Torture Groundhog Day
For those of you who missed the week’s big news—of course it wasn’t Super Tuesday—it was the day before, when Punxsutawney Phil the groundhog appeared just before dawn to announce that we face another six weeks of winter. But the Bush Administration is nothing but a series of Groundhog Days, just the sort to which Bill Murray finds himself condemned in the movie of that name. And the cycle that the Bush White House serves up is torture, and particularly waterboarding, 24/7. Let’s just look at the ways it’s figured in the press in the last few days.

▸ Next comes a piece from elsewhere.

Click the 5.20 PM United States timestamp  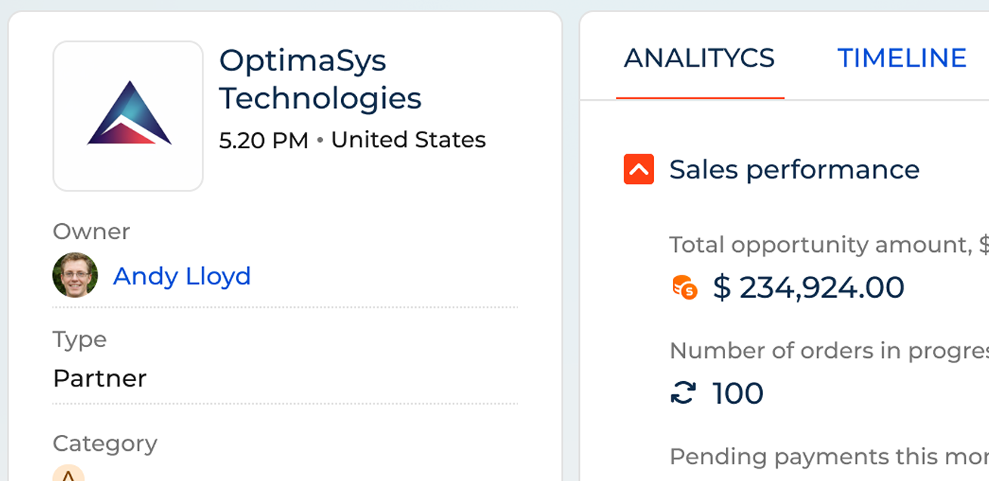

Is the Torture Discussion Too Narrow?
Questioning and discussion continues to focus on waterboarding. Alabama’s Jeff Sessions says he just doesn’t understand all this focus on waterboarding since it’s closely controlled and rarely used. The debate focuses on it for a simple reason: if Attorney General Mukasey and his sidekick Steve Bradbury can conclude that waterboarding—which is iconic torture—is lawful, then there is very little that they won’t be able to approve. In effect, the practice of waterboarding is being used to bash through the prohibition against torture altogether. But in another sense, Sessions is right. Other torture practices are far more widespread and therefore arguably still more important. I’d focus on four techniques which are plainly torture and are being used by the CIA today:
• Long-time standing
• Sleep deprivation in excess of 2 days
• Psychotropic drugs
In addition to these techniques, there are the almost ubiquitous Kubark techniques, which used a combination of sensory deprivation followed by sensory overload and which can effectively turn their subject into a vegetable. The application of the first four certainly constitute criminal acts under U.S. law. The Kubark process probably does as well. And on these points, a debate has hardly even been engaged.
Brace yourself. Groundhog day is likely to last until next winter.
(Hat'tip to Home of the Brave whose updated post I ganked this link from)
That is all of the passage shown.